=== Page extract ===
Predictably rushing forward with little set up will make it very easy for Silva to figure out the pattern, and it won't be too long before he circles out, lands a few quick jabs to the face, and probably taunt Okami afterwards. As such, the challenger needs to use his striking – albeit cautiously – to cover some grounds and close the distance. With the exception of the occasional body kick, Okami's striking mainly consists of a decent jab and a solid left cross behind it. In recent fights, the Japanese star has done an admirable job of being more effective with his striking as he has started doubling up with his jab before firing his power left hand behind it. And yet, whether or not this will be enough to trouble Silva's near-impenetrable defenses is highly questionable.

Better than anyone in the sport, Silva is a master at using his head movement and footwork to avoid damage. In fact, most solid counter-punchers tend to either block and parry incoming strikes (think Quinton Jackson), or use their head movement (BJ Penn). Silva is one of the very few who excel at both. The recent Vitor Belfort bout is a great example, as Silva evaded a Belfort flurry with trademark head movement while simultaneously flicking off Belfort's punches with his hands. Furthermore, Silva possesses the uncanny ability to anticipate and read his opponent's strikes (see the breathtaking sequence against Forrest Griffin), which in large part is what makes him such a deadly counter-striker.

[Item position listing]
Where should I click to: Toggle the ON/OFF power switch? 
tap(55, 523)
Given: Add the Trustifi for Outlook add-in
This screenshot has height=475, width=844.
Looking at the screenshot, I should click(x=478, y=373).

=== Tasks to carry out ===
1. Reproduce the Silva–Okami passage word for word, from "Better than anyone" up to and including "a deadly counter-striker.".
2. Apart from Silva and Okami, which fighters does the Silva–Okami passage name?
3. Answer these questions from the Silva–Okami passage:
(a) Aside from the occasional body kick, what does Okami's striking mainly consist of?
(b) Which fighter is given as the example of a counter-puncher who relies on head movement?
(c) Against whom did Silva produce the sequence cited for his ability to anticipate and read strikes?

=== Answers to each task ===
1.
Better than anyone in the sport, Silva is a master at using his head movement and footwork to avoid damage. In fact, most solid counter-punchers tend to either block and parry incoming strikes (think Quinton Jackson), or use their head movement (BJ Penn). Silva is one of the very few who excel at both. The recent Vitor Belfort bout is a great example, as Silva evaded a Belfort flurry with trademark head movement while simultaneously flicking off Belfort's punches with his hands. Furthermore, Silva possesses the uncanny ability to anticipate and read his opponent's strikes (see the breathtaking sequence against Forrest Griffin), which in large part is what makes him such a deadly counter-striker.

2.
Quinton Jackson
BJ Penn
Vitor Belfort
Forrest Griffin

3.
(a) A decent jab and a solid left cross behind it.
(b) BJ Penn.
(c) Forrest Griffin.